To say that we live in the age of the derivative is to be redundant: I don’t think anyone really knows what constitutes original reporting anymore. True, if you’re the first to report something, you’ve broken news; the theory was that if you can break news, you’ll burnish your brand and thus become a trusted source of information. The theory, however, is more and more being thwarted by reality.

 

Today, for example, CNN.com, via People.com, published a sad piece on the death of an 11-year-old Broadway actress, Shannon Tavarez. At the end, CNN.com noted that BroadwayWorld.com reported Tavarez’s death first. Does that that mean I’ll be turning to BroadwayWorld.com for my theatre news? Unlikely. Not to diss BroadwayWorld.com, but I wasn’t looking for Broadway news. I was looking for political news and there on CNN’s homepage was “11-year-old Broadway Singer Dies.” A great, if extremely sad, headline. The “news,” meanwhile, was already reporting about reporting about reporting.

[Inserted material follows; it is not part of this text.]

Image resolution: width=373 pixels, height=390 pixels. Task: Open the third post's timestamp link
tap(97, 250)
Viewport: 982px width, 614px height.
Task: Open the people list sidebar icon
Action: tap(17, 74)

Somewhat in this vein was Amanda Ameer’s recent Life’s a Pitch blog post on ArtsJournal.com. The headline: “This Age Without Last Words.” It raises a variety of issues, some new, some not, with regard to contemporary arts reporting and criticism, including whether the derivative-of-a-derivative-of-derivative construct applies here, too.

(The funny thing is that if I write about the critic she mentions who reviewed a music concert he didn’t attend, I am, in essence, adding to the derivative prolixity of the Web. So click on the above link(s) and discover for yourself.)

Personally, I’m more intrigued by Ameer’s look at arts criticism generally — its currently utility and value, if you could call it that, to the marketplace.